Status Asthmaticus Treatment
Status asthmaticus requires immediate aggressive treatment with high-dose inhaled beta-agonists, systemic corticosteroids, and oxygen therapy as the cornerstone of management to prevent mortality and reduce morbidity. 1
Definition and Recognition
Status asthmaticus is defined as severe asthma unresponsive to repeated courses of beta-agonist therapy. It is a medical emergency requiring prompt intervention.
Features of Severe/Life-Threatening Asthma:
- Too breathless to complete sentences in one breath
- Respiratory rate >25 breaths/min
- Heart rate >110 beats/min
- Peak Expiratory Flow (PEF) <50% of predicted or best (life-threatening if <33%)

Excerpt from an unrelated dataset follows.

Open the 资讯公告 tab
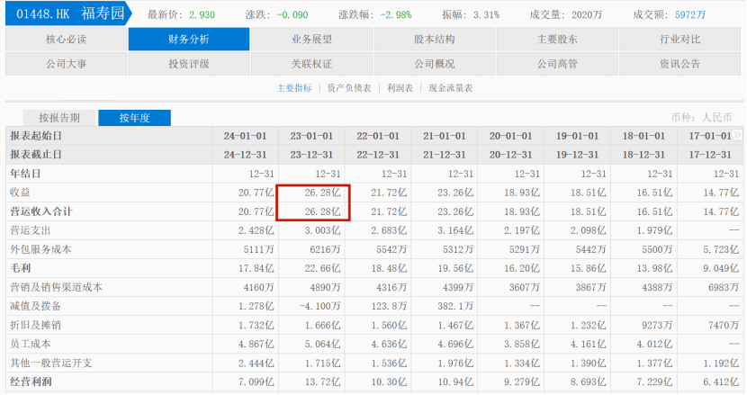The height and width of the screenshot is (395, 747). coord(680,64)
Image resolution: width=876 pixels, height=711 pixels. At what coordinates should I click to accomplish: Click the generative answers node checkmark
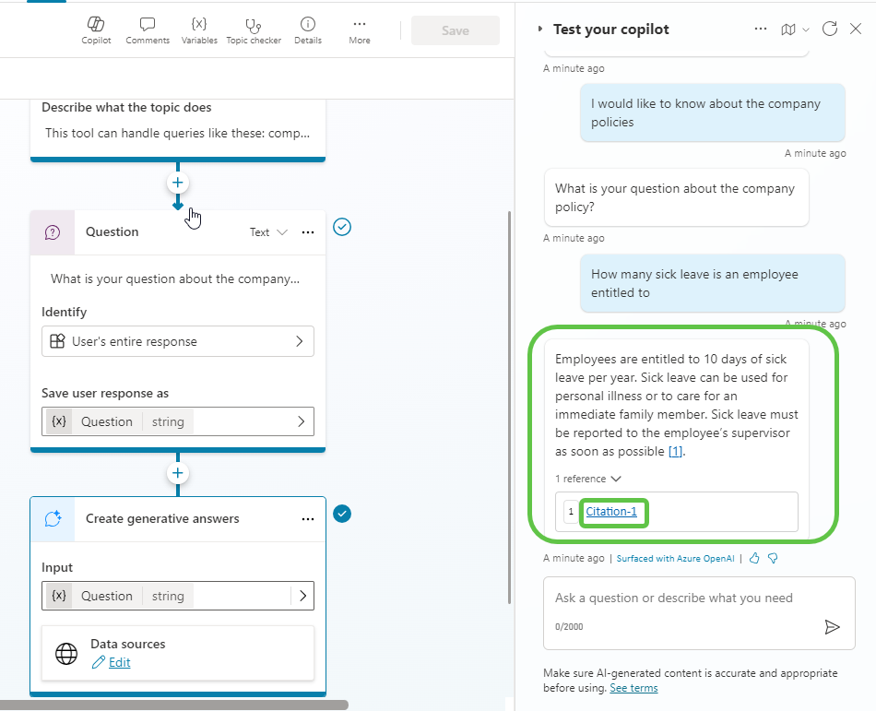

- Silent chest, cyanosis, or feeble respiratory effort
- Exhaustion, confusion, or coma 1
Immediate Treatment Algorithm
Step 1: Initial Management
- High-flow oxygen: Maintain SaO₂ >92% via face mask 1, 2
- High-dose inhaled beta-agonists:
- Systemic corticosteroids:
Step 2: For Life-Threatening Features
- Add ipratropium bromide: 0.5 mg nebulized (100 μg for children) 1, 2
- Consider IV medications if no improvement after initial treatment:
- IV aminophylline: 250 mg over 20 minutes (5 mg/kg for children) followed by maintenance infusion
- OR IV salbutamol/terbutaline: 250 μg over 10 minutes
- Do not give bolus aminophylline to patients already taking oral theophyllines 1
Monitoring and Assessment
- Measure PEF 15-30 minutes after starting treatment and regularly thereafter
- Monitor oxygen saturation continuously
- Obtain arterial blood gases in severe cases (markers of severe attack include):
- Normal or high PaCO₂ in a breathless patient
- Severe hypoxia (PaO₂ <8 kPa) despite oxygen therapy
- Low pH 1
Further Hospital Management
- Continue oxygen therapy
- Continue high-dose steroids: prednisolone 30-60 mg daily or IV hydrocortisone 200 mg every 6 hours
- If improving: nebulized beta-agonists every 4 hours
- If not improving after 15-30 minutes: increase frequency of nebulized beta-agonists (up to every 15 minutes) 1
Indications for ICU Transfer
- Deteriorating PEF
- Worsening or persistent hypoxia (PaO₂ <8 kPa) despite 60% oxygen
- Hypercapnia (PaCO₂ >6 kPa)
- Exhaustion, feeble respiration, confusion, drowsiness
- Coma or respiratory arrest 1
Indications for Mechanical Ventilation
- Worsening hypoxia or hypercapnia
- Drowsiness or unconsciousness
- Respiratory arrest
- Extreme fatigue with respiratory muscle failure 1, 4
Important Cautions
- Avoid sedation: Any sedation is contraindicated in status asthmaticus 1
- Antibiotics: Only if bacterial infection is present 1
- Monitoring for deterioration: Despite treatment, patients can deteriorate rapidly - continuous assessment is essential 5
- Avoid excessive ventilation if mechanical ventilation is required: Limit minute ventilation and prolong expiratory time to prevent air trapping and barotrauma 4
Discharge Criteria
Patients should not be discharged until:
- Symptoms have stabilized
- PEF >75% of predicted or best value
- Diurnal variability <25%
- No nocturnal symptoms 1
Discharge Medications
- Prednisolone tablets (30 mg daily) for 1-3 weeks
- Inhaled steroids at higher dosage than before admission
- Inhaled beta-agonists as needed
- Clear follow-up plan with primary care within 1 week 1
Status asthmaticus has significant mortality risk if not treated promptly and aggressively. Early recognition and implementation of this treatment algorithm can significantly improve outcomes and prevent respiratory failure.